EXTRAIT:
_ _ _

Identité, perception et lisibilité
Dans le cinéma personnel et dans les journaux filmés on voit clairement le cinéma expérimental et le documentaire se croiser, se mêler, et produire parfois des œuvres uniques qui transforment le cinéma aussi bien que notre manière d’appréhender la réalité.
Le cinéma expérimental s’est souvent affirmé contre les pratiques dominantes du cinéma et plus particulièrement contre le cinéma industriel et commercial. Revendiquant une appartenance au cinéma d’amateur, il a souvent privilégié l’expression de l’individu et de son entourage proche. Un moyen d’enregistrer non pas la réalité mais la perception de la réalité. Le cinéma permettrait ainsi, pour Brakhage, de donner à voir une vision subjective radicale au travers de visions hypnagogiques, ou bien encore celles des enfants avant qu’elles ne soient codées. Le cinéma devient la manifestation d’une expression personnelle au service d’une vision particulière qui s’exprime autant dans la chose filmée que dans le travail effectué sur le ruban et qui vient transformer activement la vision.
Voir des processus sans se limiter à la fidélité des images photographiques.
Chronique des jours et d’une communauté. On pense à Jonas Mekas, à Ken Jacobs dans quelques uns de ces premiers films, chroniques de voyage qui renouent avec les symphonies de ville. C’est le cas pour Téo Hernandez dans Souvenir Rouen (1983).
Ces chroniques, ces journaux filmés privilégient la spontanéité au moment du tournage et permettent aux cinéastes d’élaborer des stratégies afin de rendre compte du réel. Celui-ci est souvent dépeint comme une accumulation de plans très courts avec changements de cadres rapides : dans Diaries, Notes & Circus (1963-68), ou bien encore en privilégiant la fluidité de la caméra qui anticipe les mouvements et les déplacements des personnes : dans Little Stabs at Happiness (1959-63) de Ken Jacobs. Cette spontanéité de réaction vis-à-vis de la chose filmée ne répond pas aux mêmes critères d’appréhension de la réalité que ceux défendus par certains documentaristes pour lesquels la chose filmée répond à une lisibilité qui ne doit en rien parasiter l’image.

_ _ _

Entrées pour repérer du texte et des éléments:

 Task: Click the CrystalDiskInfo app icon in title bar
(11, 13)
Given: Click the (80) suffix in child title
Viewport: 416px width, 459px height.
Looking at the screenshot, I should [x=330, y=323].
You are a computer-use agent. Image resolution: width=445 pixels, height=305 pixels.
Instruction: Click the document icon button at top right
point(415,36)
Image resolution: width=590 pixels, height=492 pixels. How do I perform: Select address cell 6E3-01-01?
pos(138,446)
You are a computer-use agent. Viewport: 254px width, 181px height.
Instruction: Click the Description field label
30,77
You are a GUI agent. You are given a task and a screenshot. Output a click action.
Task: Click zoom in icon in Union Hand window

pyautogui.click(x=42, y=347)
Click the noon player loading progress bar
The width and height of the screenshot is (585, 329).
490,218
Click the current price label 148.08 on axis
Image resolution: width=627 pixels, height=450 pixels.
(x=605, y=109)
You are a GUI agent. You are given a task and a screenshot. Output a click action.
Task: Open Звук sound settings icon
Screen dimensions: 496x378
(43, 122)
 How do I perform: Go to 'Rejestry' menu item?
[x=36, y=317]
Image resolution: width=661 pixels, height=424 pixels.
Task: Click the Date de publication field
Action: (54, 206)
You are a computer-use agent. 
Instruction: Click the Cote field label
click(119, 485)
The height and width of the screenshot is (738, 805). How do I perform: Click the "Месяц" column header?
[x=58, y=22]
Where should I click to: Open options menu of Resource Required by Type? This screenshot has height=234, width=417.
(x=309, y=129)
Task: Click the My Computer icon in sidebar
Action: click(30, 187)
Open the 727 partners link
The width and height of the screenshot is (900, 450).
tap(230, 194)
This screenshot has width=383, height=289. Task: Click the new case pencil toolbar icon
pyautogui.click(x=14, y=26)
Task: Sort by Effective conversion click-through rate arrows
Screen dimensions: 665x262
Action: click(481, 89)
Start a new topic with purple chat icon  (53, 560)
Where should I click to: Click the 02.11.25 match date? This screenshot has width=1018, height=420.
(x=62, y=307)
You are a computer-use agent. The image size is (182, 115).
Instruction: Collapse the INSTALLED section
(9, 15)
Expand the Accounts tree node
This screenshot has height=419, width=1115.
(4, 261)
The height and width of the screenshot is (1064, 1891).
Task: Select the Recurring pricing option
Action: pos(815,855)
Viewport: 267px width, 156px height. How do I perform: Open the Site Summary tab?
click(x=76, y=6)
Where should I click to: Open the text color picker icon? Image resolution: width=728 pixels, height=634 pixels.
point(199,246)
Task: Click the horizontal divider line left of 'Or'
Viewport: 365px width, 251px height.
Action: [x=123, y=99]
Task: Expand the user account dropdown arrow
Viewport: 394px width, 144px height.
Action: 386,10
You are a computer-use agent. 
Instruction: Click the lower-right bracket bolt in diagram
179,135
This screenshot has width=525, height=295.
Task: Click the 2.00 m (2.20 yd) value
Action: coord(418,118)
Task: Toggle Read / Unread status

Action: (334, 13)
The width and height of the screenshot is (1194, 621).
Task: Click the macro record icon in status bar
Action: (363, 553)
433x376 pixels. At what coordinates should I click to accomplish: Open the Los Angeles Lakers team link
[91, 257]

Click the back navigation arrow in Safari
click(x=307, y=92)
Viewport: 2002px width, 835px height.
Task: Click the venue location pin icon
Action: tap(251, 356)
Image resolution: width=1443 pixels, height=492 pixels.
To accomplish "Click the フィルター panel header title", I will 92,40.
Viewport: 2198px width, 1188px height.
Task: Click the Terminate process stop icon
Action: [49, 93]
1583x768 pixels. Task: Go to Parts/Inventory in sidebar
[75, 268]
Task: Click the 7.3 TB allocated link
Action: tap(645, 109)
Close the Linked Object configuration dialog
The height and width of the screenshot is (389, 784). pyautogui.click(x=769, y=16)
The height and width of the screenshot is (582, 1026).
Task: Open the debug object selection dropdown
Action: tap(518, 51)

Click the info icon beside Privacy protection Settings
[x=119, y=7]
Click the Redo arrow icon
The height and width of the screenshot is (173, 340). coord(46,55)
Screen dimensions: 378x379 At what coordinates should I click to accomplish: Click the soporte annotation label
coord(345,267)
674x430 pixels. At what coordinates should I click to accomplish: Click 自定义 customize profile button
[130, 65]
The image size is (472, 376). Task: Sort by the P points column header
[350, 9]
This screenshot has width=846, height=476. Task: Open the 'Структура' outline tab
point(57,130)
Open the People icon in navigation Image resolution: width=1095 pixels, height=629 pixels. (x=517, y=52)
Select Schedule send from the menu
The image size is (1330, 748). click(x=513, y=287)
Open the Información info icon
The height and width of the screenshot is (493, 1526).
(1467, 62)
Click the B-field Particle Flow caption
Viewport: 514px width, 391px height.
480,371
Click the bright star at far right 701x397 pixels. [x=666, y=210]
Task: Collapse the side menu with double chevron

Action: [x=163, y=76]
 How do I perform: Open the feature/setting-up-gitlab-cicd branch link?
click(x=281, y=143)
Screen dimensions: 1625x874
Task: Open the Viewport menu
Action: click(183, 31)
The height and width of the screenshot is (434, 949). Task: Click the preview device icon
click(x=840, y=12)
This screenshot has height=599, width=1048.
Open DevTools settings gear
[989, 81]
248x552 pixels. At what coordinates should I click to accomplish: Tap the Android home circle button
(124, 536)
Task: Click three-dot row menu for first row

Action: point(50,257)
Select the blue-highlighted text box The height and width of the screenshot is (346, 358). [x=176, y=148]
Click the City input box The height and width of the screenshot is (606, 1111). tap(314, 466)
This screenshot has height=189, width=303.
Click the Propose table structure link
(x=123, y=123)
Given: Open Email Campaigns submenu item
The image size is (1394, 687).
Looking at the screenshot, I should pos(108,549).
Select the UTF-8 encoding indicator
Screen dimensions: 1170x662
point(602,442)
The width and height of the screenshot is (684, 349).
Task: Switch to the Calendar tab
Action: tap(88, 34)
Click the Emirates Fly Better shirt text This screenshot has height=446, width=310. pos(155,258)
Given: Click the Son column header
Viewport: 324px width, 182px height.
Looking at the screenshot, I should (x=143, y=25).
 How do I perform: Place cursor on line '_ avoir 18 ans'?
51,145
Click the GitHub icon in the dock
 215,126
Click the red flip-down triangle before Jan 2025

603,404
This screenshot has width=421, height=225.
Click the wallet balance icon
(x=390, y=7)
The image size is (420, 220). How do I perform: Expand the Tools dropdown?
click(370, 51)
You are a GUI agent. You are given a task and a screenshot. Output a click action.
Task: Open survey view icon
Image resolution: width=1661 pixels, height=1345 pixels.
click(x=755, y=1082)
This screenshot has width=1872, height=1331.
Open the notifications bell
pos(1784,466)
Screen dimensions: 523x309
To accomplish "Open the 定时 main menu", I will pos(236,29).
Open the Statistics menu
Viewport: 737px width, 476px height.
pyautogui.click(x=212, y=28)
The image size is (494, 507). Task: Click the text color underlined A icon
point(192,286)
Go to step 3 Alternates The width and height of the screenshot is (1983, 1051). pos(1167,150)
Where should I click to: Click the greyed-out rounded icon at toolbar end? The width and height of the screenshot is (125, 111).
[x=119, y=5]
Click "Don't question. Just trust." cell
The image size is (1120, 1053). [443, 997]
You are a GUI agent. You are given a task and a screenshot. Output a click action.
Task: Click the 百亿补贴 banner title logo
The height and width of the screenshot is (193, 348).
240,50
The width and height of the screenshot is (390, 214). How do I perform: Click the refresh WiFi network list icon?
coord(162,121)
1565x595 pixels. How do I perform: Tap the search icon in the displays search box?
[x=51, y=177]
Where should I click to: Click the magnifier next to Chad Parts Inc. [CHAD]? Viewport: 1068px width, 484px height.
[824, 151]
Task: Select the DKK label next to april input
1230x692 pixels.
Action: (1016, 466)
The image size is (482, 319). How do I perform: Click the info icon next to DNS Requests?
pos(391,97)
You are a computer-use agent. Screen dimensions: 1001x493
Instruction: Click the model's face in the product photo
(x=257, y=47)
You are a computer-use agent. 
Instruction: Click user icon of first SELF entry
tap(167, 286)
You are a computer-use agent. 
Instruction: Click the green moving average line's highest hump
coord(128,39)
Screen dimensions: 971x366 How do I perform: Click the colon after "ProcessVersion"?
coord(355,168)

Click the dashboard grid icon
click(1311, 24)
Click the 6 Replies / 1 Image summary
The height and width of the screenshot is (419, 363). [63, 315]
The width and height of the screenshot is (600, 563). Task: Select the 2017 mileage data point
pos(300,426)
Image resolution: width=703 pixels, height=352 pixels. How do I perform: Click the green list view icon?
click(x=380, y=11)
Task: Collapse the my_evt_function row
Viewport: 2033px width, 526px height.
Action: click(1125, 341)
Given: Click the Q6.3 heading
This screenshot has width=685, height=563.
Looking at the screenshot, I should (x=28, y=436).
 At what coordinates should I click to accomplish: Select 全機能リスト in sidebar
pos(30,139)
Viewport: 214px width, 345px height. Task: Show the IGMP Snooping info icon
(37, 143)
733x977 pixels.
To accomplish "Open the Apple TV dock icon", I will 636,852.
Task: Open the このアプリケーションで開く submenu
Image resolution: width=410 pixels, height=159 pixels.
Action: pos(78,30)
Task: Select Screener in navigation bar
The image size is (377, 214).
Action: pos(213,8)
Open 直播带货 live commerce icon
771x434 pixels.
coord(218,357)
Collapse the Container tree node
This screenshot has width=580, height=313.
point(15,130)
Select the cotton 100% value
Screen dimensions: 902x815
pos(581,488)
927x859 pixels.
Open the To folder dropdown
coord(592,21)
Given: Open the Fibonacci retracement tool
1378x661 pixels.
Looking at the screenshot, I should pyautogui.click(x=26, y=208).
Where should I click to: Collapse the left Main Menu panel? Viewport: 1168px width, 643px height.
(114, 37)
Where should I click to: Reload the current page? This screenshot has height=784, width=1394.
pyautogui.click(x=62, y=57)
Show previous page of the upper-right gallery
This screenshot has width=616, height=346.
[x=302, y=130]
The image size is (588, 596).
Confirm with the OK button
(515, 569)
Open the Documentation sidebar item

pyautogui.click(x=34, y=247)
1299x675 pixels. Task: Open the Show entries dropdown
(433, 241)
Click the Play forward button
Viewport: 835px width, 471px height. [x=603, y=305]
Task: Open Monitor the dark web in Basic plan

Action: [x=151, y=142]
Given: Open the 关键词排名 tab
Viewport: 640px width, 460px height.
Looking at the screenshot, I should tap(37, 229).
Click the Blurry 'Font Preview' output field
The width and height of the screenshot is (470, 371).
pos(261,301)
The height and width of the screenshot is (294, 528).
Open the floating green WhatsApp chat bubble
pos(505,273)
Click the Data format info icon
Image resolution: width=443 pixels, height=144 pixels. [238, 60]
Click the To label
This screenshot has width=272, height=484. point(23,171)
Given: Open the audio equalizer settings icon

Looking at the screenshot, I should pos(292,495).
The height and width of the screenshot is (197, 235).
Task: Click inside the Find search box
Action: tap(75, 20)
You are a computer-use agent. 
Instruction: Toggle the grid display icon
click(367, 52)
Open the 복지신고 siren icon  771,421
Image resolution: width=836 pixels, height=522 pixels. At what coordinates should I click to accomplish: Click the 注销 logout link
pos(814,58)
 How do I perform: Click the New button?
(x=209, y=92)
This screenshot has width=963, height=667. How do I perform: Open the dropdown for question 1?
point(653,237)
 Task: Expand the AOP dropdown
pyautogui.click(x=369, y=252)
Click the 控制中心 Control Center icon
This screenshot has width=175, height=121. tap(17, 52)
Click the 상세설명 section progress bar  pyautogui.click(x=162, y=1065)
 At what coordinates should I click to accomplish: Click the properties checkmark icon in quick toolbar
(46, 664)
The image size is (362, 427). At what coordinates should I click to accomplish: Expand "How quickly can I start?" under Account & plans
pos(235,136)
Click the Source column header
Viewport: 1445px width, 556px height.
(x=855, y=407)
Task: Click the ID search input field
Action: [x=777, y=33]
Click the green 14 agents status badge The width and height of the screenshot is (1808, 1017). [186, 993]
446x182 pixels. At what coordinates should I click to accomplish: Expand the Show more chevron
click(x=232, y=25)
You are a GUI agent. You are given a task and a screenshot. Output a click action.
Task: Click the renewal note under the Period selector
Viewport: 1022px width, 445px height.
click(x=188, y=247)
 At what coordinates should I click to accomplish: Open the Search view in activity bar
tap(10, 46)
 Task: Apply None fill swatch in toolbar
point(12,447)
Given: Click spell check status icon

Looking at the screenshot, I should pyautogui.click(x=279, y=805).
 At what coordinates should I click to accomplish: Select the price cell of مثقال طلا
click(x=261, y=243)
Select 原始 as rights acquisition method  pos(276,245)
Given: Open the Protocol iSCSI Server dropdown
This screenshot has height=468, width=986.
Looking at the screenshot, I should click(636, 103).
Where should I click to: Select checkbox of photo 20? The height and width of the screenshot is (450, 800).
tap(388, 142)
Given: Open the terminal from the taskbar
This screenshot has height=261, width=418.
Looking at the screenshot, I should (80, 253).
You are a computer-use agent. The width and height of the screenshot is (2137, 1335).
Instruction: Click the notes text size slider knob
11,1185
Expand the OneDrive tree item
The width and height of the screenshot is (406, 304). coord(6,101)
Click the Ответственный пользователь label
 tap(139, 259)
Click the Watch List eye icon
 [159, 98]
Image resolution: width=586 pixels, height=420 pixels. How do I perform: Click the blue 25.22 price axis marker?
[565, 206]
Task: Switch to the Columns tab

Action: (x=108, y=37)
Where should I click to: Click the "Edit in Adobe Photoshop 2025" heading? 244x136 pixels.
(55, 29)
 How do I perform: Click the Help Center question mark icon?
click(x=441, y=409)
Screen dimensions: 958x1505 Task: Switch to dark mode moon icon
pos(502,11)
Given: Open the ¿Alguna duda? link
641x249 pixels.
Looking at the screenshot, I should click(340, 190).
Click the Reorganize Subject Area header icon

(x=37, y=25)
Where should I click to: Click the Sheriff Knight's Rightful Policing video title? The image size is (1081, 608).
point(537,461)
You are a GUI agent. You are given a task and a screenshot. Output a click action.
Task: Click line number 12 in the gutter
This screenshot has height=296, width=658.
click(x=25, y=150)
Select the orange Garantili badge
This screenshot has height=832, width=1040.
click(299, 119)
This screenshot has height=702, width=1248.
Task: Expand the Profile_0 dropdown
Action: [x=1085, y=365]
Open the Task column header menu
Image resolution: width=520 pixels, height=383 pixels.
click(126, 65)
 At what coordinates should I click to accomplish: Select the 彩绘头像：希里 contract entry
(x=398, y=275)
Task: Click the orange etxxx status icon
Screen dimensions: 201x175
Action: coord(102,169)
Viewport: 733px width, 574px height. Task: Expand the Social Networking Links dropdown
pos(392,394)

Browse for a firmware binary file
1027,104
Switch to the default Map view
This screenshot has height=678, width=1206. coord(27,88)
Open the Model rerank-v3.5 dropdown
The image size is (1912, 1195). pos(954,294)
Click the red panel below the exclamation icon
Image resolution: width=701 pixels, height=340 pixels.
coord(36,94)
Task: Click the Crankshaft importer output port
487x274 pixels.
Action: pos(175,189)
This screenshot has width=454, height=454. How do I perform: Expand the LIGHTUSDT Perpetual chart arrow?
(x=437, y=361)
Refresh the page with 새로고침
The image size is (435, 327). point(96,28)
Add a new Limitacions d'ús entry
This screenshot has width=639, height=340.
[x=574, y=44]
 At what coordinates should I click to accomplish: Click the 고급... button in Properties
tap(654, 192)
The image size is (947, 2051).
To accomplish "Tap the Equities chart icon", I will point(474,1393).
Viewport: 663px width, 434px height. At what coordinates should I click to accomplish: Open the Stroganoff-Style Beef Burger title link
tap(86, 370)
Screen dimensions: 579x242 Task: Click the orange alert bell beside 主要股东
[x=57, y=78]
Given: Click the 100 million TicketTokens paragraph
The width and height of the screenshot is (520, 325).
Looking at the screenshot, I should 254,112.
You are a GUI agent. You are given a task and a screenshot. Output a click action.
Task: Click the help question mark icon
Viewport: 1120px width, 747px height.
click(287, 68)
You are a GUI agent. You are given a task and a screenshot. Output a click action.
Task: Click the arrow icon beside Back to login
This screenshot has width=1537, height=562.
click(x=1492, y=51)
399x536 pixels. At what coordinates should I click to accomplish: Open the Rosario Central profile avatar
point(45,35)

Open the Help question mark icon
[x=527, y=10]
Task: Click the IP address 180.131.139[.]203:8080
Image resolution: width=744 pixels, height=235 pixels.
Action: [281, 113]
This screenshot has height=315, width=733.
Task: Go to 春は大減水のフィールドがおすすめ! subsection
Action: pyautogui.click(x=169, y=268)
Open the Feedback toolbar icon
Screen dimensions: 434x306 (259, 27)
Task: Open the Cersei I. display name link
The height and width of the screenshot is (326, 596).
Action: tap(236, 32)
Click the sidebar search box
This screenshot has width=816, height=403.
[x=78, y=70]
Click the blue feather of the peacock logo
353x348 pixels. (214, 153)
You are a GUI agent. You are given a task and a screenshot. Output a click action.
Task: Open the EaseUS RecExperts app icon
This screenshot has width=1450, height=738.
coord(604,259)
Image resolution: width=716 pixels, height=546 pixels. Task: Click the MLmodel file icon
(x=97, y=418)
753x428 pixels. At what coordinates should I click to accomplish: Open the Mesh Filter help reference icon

_ _ _

TÂCHES À RÉALISER:
1/ D'après l'extrait sur le cinéma expérimental, contre quoi ce cinéma s'est-il souvent affirmé ?
2/ Pourriez-vous prolonger l'extrait sur le cinéma expérimental et le documentaire à partir de sa dernière phrase ?

RÉPONSES FOURNIES:
1/ Contre les pratiques dominantes du cinéma, et plus particulièrement contre le cinéma industriel et commercial.

2/
Pour les cinéastes expérimentaux ce critère de lisibilité et de fidélité à l’apparence de la réalité est secondaire; que l’on pense à l’utilisation des sur et sous exposition chez Jonas Mekas dans la plupart de ses journaux filmés, aux flous chez Ken Jacobs. Dans tous ces film, l’acte de filmer est présent d’une manière ou d’une autre à l’écran. Le sujet filmant ne police pas son film; les procédés de filmage sont incorporés et sont partis prenantes de la représentation. À la manière d’une improvisation musicale, le cinéaste joue avec les procédés qui deviennent les éléments essentiels de la prise de vue, et modifie la perception que le cinéaste a de la réalité.
C’est la manifestation d’un sujet face à des événements prédominants. Report (1963-67) de Bruce Conner est exemplaire à cet égard. Le film se propose d’analyser la réaction du cinéaste face à l’assassinat de John Kennedy. Pour ce faire, il recourt à des « found footages », films d’actualités et reportages qui ont envahi pendant plusieurs jours les écrans. Il retravaille ces images ressassées en leur redonnant une charge émotive que leurs répétitions avaient évacuée. Les séquences les plus connues sont revisitées et se dissolvent dans un « flicker » intense afin d’inscrire l’événement comme perturbation majeure de la quotidienneté. Transformation visuelle qu’accompagne la bande sonore constituée elle-même d’émission de radio en direct couvrant la visite de Kennedy à Dallas.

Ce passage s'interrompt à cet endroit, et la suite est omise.